Work task:
Search for the word "width" in the entries. Each line that holds it should be copied.

Supplied material below:

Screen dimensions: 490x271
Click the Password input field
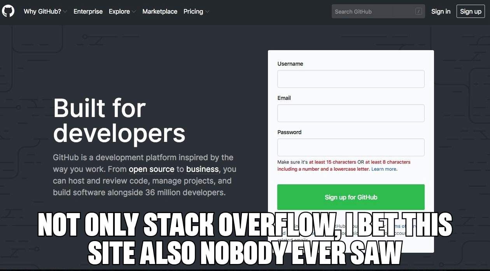tap(351, 147)
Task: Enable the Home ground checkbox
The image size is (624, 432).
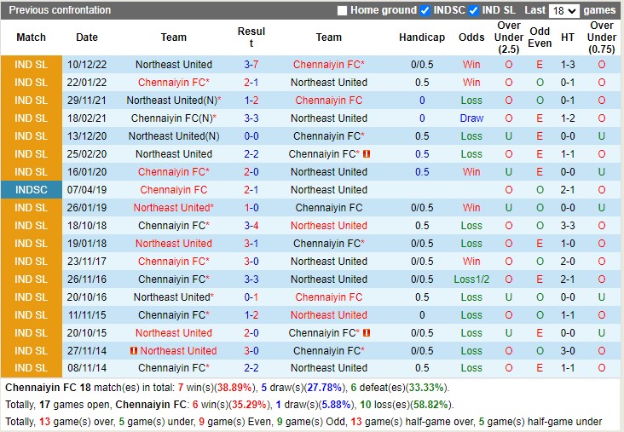Action: [x=343, y=11]
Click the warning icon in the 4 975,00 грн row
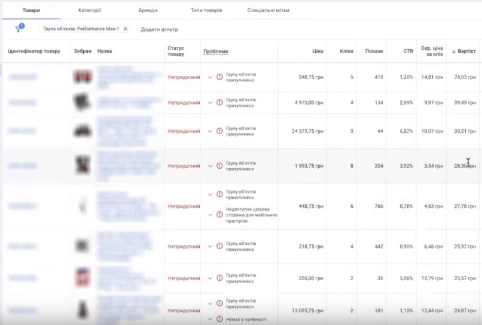482x325 pixels. [x=219, y=103]
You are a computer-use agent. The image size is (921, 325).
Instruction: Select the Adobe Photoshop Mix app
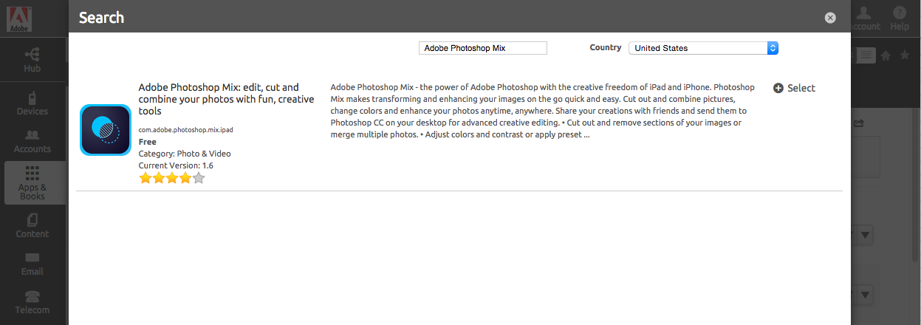[x=794, y=88]
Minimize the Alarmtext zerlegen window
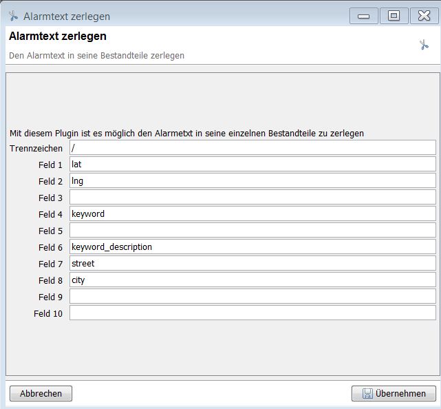 [x=363, y=16]
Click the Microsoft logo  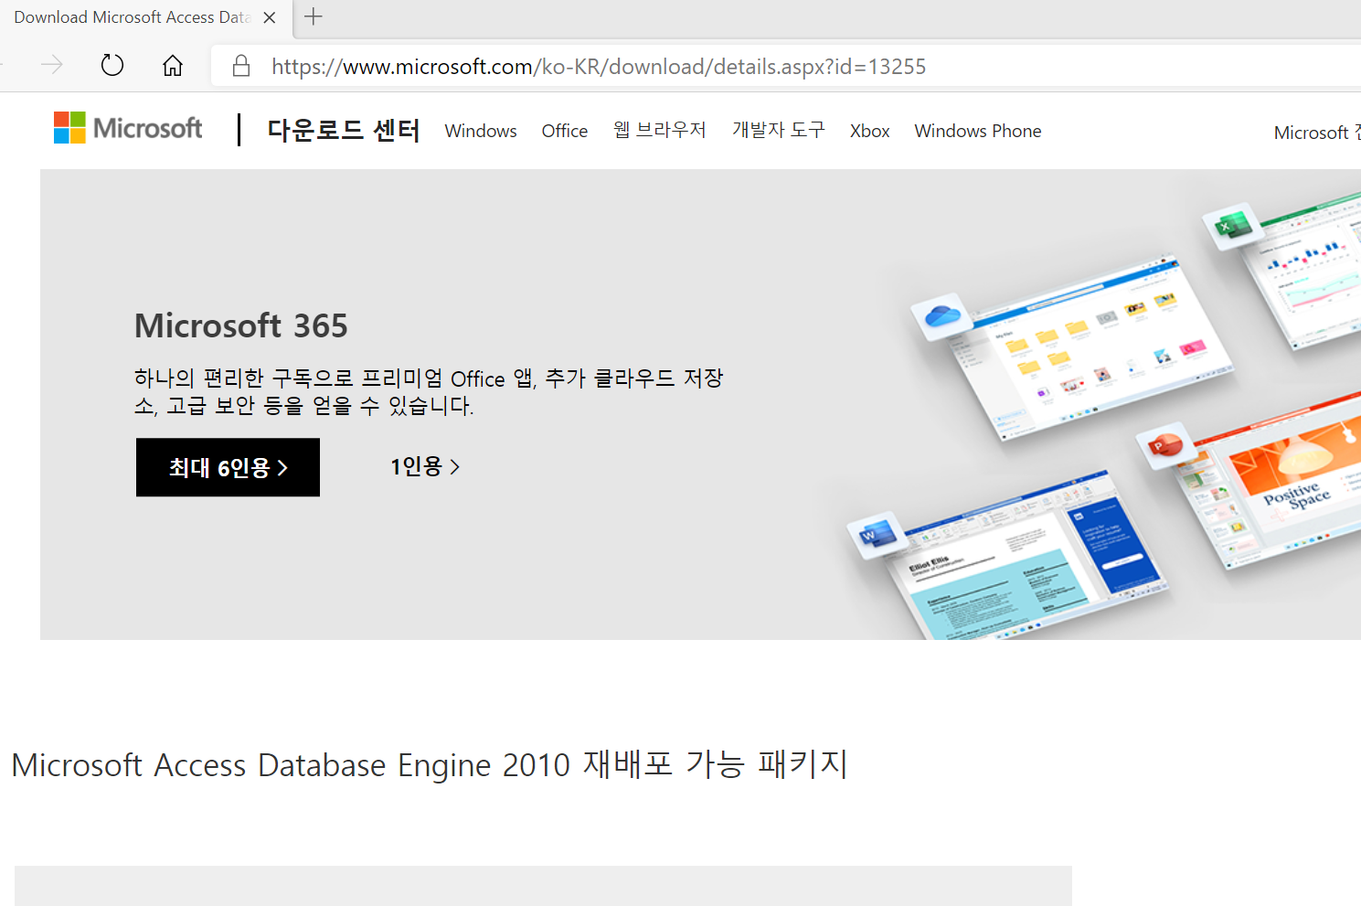128,129
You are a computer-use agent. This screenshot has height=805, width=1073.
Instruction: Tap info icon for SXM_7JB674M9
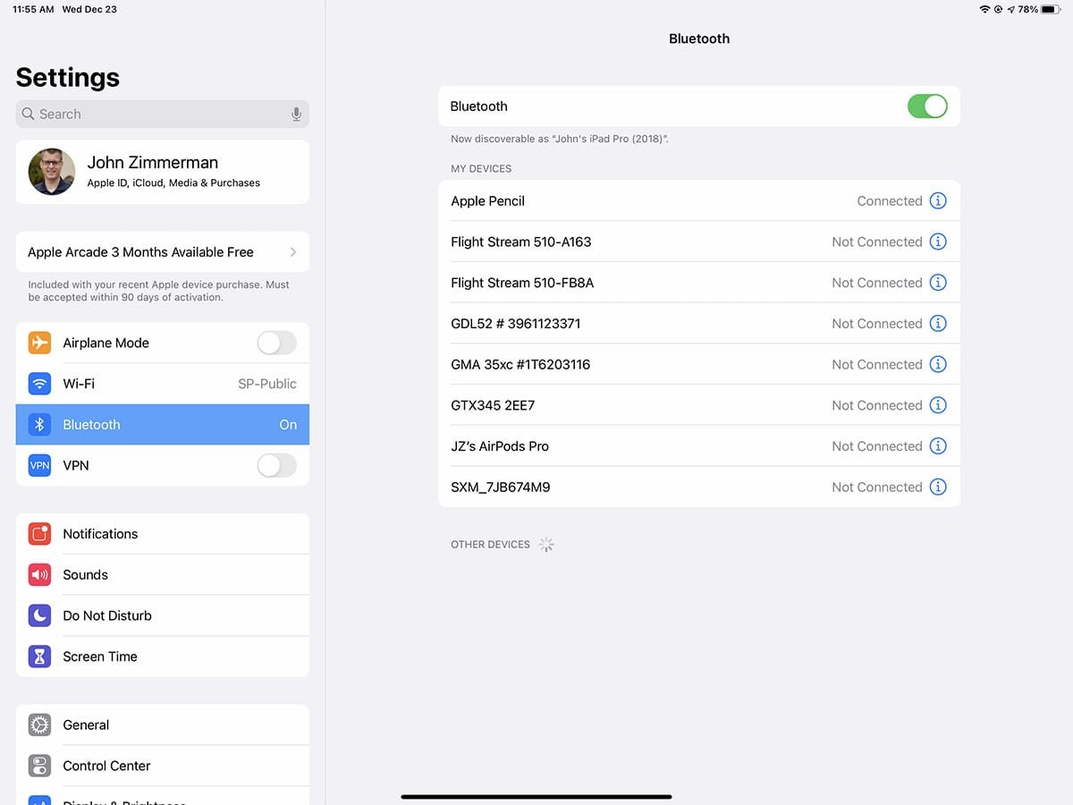pyautogui.click(x=938, y=487)

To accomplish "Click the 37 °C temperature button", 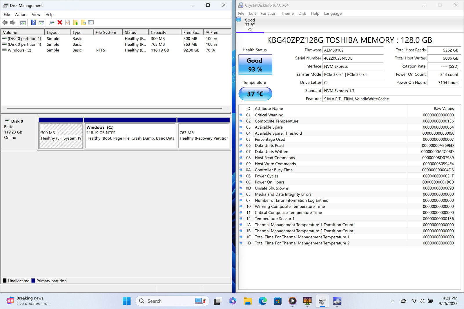I will pyautogui.click(x=255, y=94).
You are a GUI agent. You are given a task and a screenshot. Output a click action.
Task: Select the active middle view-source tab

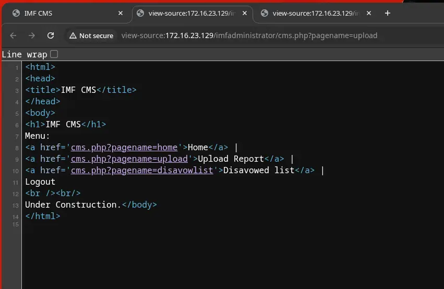point(188,13)
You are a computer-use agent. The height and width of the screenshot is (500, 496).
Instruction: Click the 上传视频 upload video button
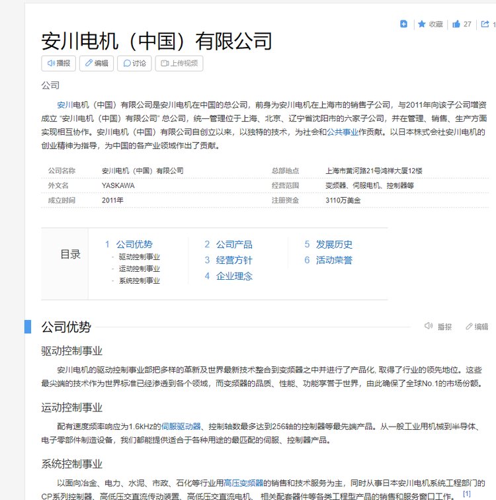pos(179,63)
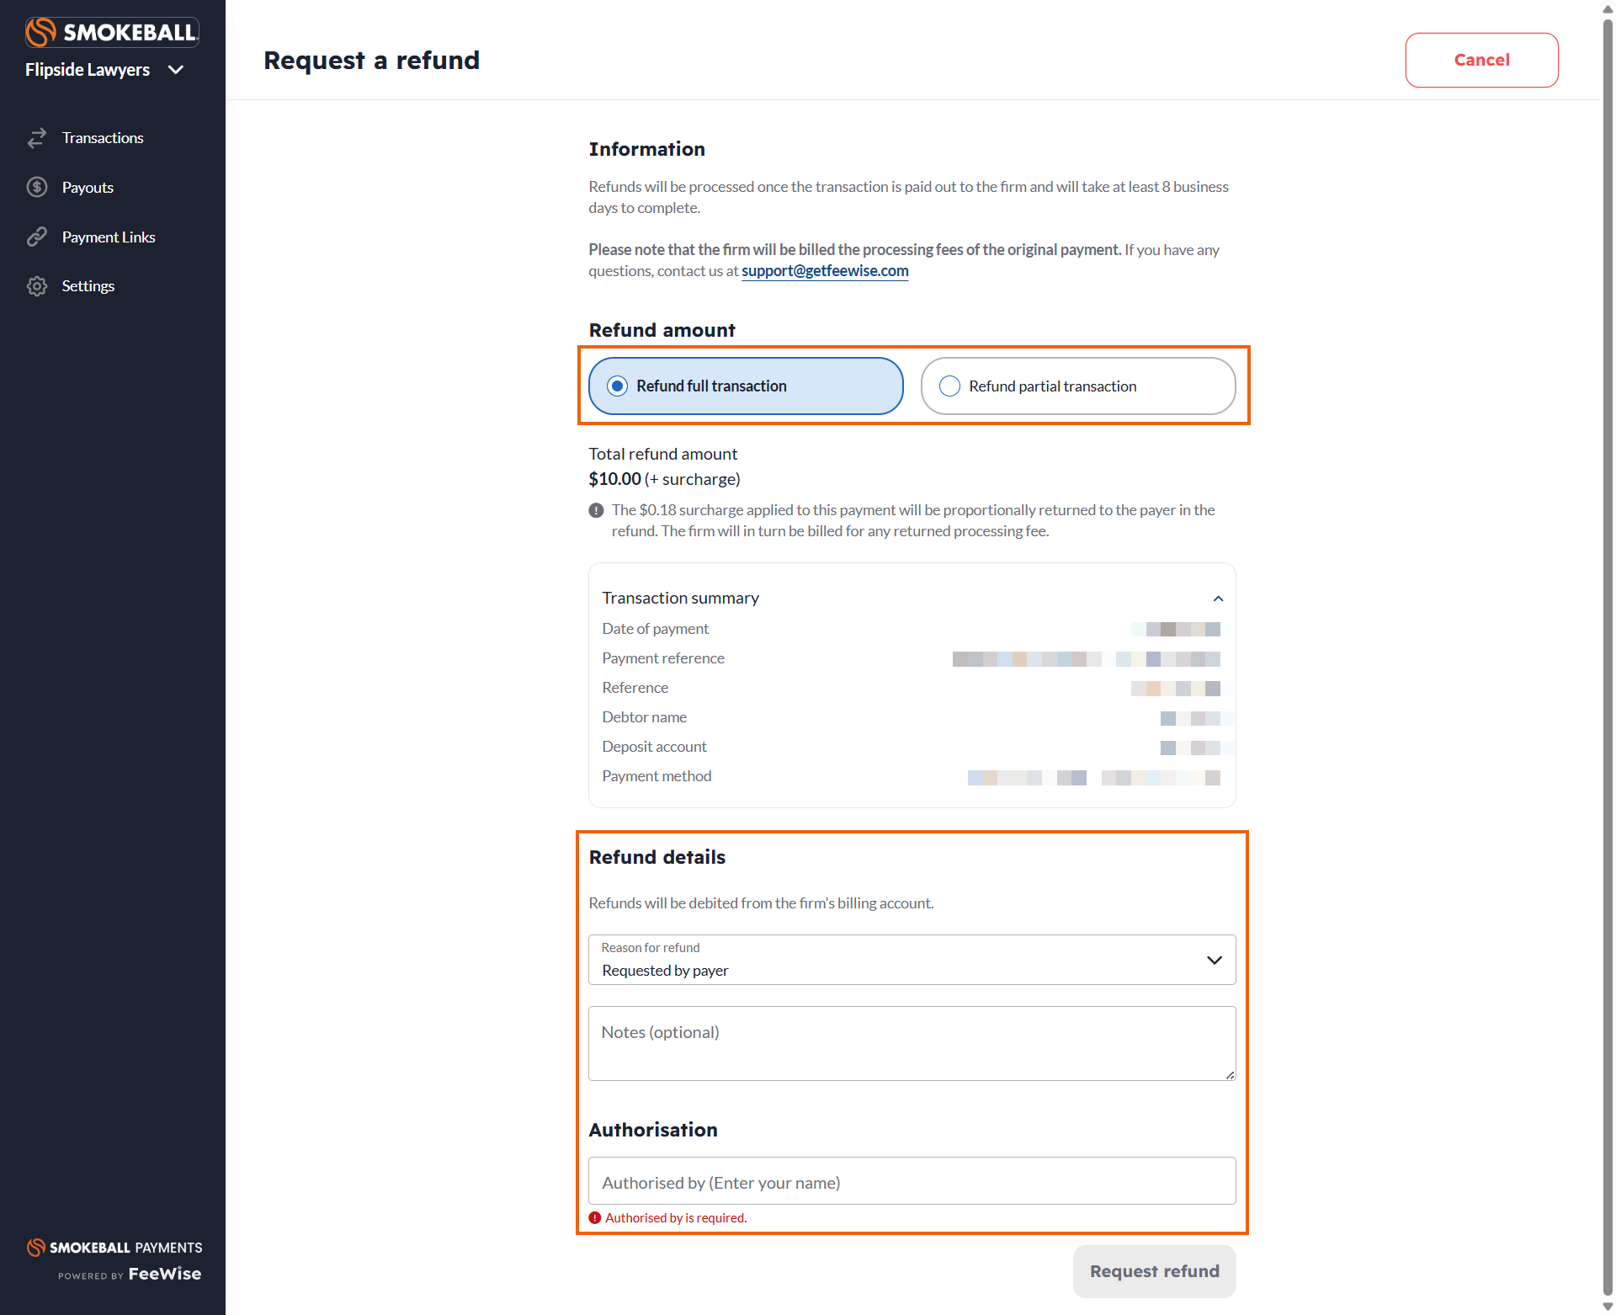
Task: Collapse the Transaction summary section
Action: click(x=1218, y=599)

End of Supplied material.

Response:
You are a computer-use agent. This screenshot has height=805, width=1073.
You are a computer-use agent. The height and width of the screenshot is (500, 496).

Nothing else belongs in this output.